Written request: Retype the following lines word for word.

Task inputs:
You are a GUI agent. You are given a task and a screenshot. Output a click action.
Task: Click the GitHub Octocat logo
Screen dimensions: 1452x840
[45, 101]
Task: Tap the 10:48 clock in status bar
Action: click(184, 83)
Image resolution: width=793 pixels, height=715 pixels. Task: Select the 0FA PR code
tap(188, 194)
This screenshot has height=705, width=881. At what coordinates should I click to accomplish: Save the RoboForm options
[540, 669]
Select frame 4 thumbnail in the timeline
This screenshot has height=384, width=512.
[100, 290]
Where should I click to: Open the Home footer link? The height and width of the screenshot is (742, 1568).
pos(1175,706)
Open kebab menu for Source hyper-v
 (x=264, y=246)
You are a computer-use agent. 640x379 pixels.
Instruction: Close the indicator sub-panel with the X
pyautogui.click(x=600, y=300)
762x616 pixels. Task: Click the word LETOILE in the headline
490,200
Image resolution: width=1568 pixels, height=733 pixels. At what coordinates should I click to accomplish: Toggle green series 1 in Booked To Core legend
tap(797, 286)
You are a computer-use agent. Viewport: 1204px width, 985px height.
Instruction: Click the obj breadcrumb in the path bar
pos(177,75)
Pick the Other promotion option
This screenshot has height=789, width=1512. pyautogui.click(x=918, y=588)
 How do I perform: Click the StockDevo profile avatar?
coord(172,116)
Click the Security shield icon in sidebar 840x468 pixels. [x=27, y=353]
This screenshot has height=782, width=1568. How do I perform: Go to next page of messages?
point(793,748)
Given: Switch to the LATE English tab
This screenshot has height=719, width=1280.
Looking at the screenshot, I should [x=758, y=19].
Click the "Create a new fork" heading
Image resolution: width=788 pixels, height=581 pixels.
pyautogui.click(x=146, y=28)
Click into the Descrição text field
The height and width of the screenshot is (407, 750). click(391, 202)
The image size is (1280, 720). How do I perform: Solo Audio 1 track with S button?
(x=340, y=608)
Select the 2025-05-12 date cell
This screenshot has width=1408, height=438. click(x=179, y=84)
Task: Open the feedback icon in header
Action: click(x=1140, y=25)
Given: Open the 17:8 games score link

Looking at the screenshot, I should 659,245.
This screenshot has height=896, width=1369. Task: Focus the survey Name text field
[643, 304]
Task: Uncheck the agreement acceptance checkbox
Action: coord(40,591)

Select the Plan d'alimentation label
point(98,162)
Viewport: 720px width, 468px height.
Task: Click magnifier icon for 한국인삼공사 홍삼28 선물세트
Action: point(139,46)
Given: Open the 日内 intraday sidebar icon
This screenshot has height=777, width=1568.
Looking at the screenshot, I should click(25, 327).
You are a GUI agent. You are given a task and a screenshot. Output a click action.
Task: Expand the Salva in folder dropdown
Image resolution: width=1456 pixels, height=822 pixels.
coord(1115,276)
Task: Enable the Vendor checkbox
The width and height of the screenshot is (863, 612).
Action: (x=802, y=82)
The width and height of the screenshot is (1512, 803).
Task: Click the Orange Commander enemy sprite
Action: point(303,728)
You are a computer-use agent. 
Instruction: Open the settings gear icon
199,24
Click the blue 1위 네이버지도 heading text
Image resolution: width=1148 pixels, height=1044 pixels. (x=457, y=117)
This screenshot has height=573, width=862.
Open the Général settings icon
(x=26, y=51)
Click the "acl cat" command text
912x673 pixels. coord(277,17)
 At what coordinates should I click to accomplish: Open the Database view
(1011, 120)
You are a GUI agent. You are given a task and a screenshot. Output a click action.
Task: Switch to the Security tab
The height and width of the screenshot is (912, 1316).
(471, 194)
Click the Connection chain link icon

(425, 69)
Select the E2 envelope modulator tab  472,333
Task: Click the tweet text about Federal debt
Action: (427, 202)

Response below:
You are a GUI agent. You are given a task and a screenshot. Output a click action.
Task: Click the GitHub Octocat logo
Screen dimensions: 1452x840
[45, 101]
Task: Tap the 10:48 clock in status bar
Action: click(184, 83)
Image resolution: width=793 pixels, height=715 pixels. Task: Select the 0FA PR code
tap(188, 194)
This screenshot has height=705, width=881. At what coordinates should I click to accomplish: Save the RoboForm options
[540, 669]
Select frame 4 thumbnail in the timeline
This screenshot has height=384, width=512.
[100, 290]
Where should I click to: Open the Home footer link? The height and width of the screenshot is (742, 1568).
pos(1175,706)
Open kebab menu for Source hyper-v
 (x=264, y=246)
You are a computer-use agent. 640x379 pixels.
Instruction: Close the indicator sub-panel with the X
pyautogui.click(x=600, y=300)
762x616 pixels. Task: Click the word LETOILE in the headline
490,200
Image resolution: width=1568 pixels, height=733 pixels. At what coordinates should I click to accomplish: Toggle green series 1 in Booked To Core legend
tap(797, 286)
You are a computer-use agent. Viewport: 1204px width, 985px height.
Instruction: Click the obj breadcrumb in the path bar
pos(177,75)
Pick the Other promotion option
This screenshot has height=789, width=1512. pyautogui.click(x=918, y=588)
 How do I perform: Click the StockDevo profile avatar?
coord(172,116)
Click the Security shield icon in sidebar 840x468 pixels. [x=27, y=353]
This screenshot has height=782, width=1568. How do I perform: Go to next page of messages?
point(793,748)
Given: Switch to the LATE English tab
This screenshot has height=719, width=1280.
Looking at the screenshot, I should [x=758, y=19].
Click the "Create a new fork" heading
Image resolution: width=788 pixels, height=581 pixels.
pyautogui.click(x=146, y=28)
Click into the Descrição text field
The height and width of the screenshot is (407, 750). click(391, 202)
The image size is (1280, 720). How do I perform: Solo Audio 1 track with S button?
(x=340, y=608)
Select the 2025-05-12 date cell
This screenshot has width=1408, height=438. click(x=179, y=84)
Task: Open the feedback icon in header
Action: click(x=1140, y=25)
Given: Open the 17:8 games score link

Looking at the screenshot, I should 659,245.
This screenshot has height=896, width=1369. Task: Focus the survey Name text field
[643, 304]
Task: Uncheck the agreement acceptance checkbox
Action: coord(40,591)

Select the Plan d'alimentation label
point(98,162)
Viewport: 720px width, 468px height.
Task: Click magnifier icon for 한국인삼공사 홍삼28 선물세트
Action: point(139,46)
Given: Open the 日内 intraday sidebar icon
This screenshot has height=777, width=1568.
Looking at the screenshot, I should click(25, 327).
You are a GUI agent. You are given a task and a screenshot. Output a click action.
Task: Expand the Salva in folder dropdown
Image resolution: width=1456 pixels, height=822 pixels.
coord(1115,276)
Task: Enable the Vendor checkbox
The width and height of the screenshot is (863, 612).
Action: (x=802, y=82)
The width and height of the screenshot is (1512, 803).
Task: Click the Orange Commander enemy sprite
Action: point(303,728)
You are a computer-use agent. 
Instruction: Open the settings gear icon
199,24
Click the blue 1위 네이버지도 heading text
Image resolution: width=1148 pixels, height=1044 pixels. (x=457, y=117)
This screenshot has height=573, width=862.
Open the Général settings icon
(x=26, y=51)
Click the "acl cat" command text
912x673 pixels. coord(277,17)
 At what coordinates should I click to accomplish: Open the Database view
(1011, 120)
You are a GUI agent. You are given a task and a screenshot. Output a click action.
Task: Switch to the Security tab
The height and width of the screenshot is (912, 1316).
(471, 194)
Click the Connection chain link icon

(425, 69)
Select the E2 envelope modulator tab  472,333
Task: Click the tweet text about Federal debt
Action: (427, 202)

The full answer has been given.